Préval, qui avait instauré l’impôt pour les riches et le salaire minimum pour les pauvres, est élu président en décembre 1995. Sa prestation de serment en février 1996 est historique : pour la première fois dans l’histoire d’Haïti, un président élu transmet le pouvoir à un autre président élu. Avant de partir, Aristide abolit l’armée et renoue avec Cuba après 33 ans de rupture.

Préval l’a emporté malgré le fait que la coalition qui avait fait élire Aristide en 1990 avait éclaté. Aux prises avec plusieurs rivaux, il est obligé de composer avec eux au Parlement pour gouverner. Mais, une fois de plus, le peuple haïtien a « mal voté ».
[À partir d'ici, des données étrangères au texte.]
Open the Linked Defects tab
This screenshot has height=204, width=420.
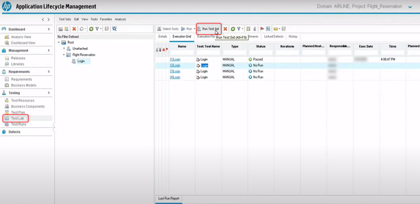[x=274, y=37]
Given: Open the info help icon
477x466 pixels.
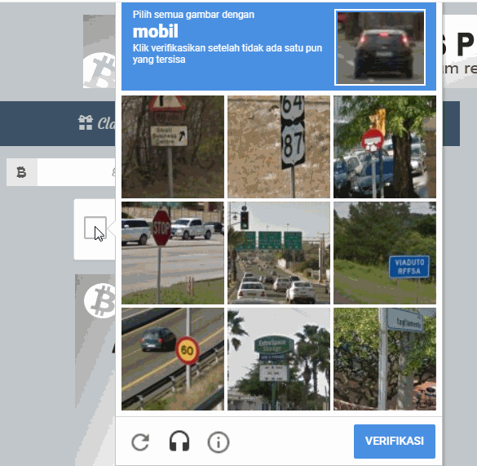Looking at the screenshot, I should coord(219,442).
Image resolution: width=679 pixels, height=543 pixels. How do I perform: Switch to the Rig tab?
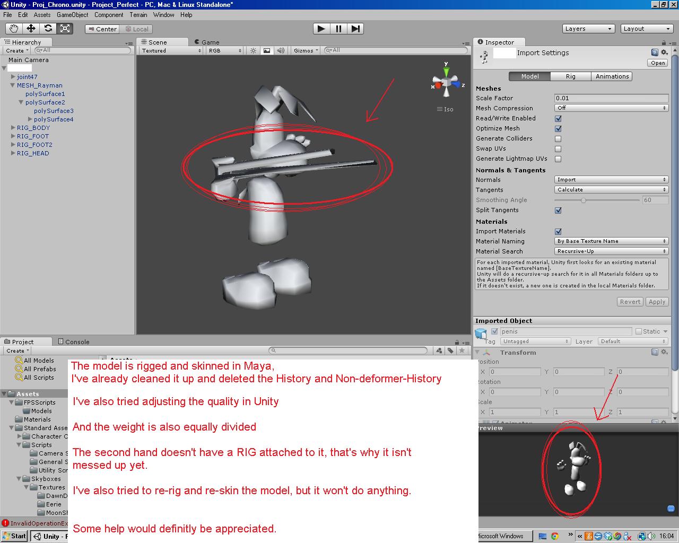[x=570, y=76]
Selon une enquête récente du New York Times, des lobbies de Washington liés à la droite haïtienne, dont l’IRI républicain, manoeuvrent depuis les années 90 pour déstabiliser le pouvoir Lavalas. Préval est soumis à des sanctions. En février 2001, il céde le pouvoir à Aristide, réélu pour un second mandat, étant le premier président à compléter un mandat.

L’initiative d’Ottawa

Aristide hérite des sanctions. Celles-ci sont resserrées, sur une question d’élection de quelques sénateurs et députés. Encouragé par des diplomates états-uniens en Haïti et à l’OEA, il cherche des compromis. Mais Dean Brian Curran, alors ambassadeur états-unien, dit alors au Times que l’IRI et son homme de main, Stanley Lucas, minent leurs efforts en incitant les anti-Lavalas à l’intransigeance.

Cela se tramait en République dominicaine, où d’anciens soldats et des tueurs montaient une insurrection armée pour le bicentenaire d’Haïti en 2004. En janvier 2003, le Canada lance l’Initiative d’Ottawa, avec les États-Unis, la France et la Francophonie pour « changer de régime » en Haïti. « Aristide doit partir », a-t-on conclu lors d’une rencontre secrète.

L’élection du 7 février 2006, quatre fois reportée dans la pagaille, était censée être enfin « la bonne ». Lavalas avait éclaté. Ses chefs étaient en prison ou en exil. Des ex-soldats et escadrons de la mort circulaient librement. Terrorisé, l’électorat populaire bouderait les urnes. La carte biométrique et l’éloignement des 804 centres de vote (contre 12 000 en 2000 » découragerait le reste. Un million d’électeurs potentiels n’étaient pas inscrits. L’appareil électoral était aux mains des anti-Lavalas. Qui ne s’attendaient pas au raz-de-marée du 7 février. D’où le fiasco. Pour eux, le peuple, incorrigible, a encore « mal voté ».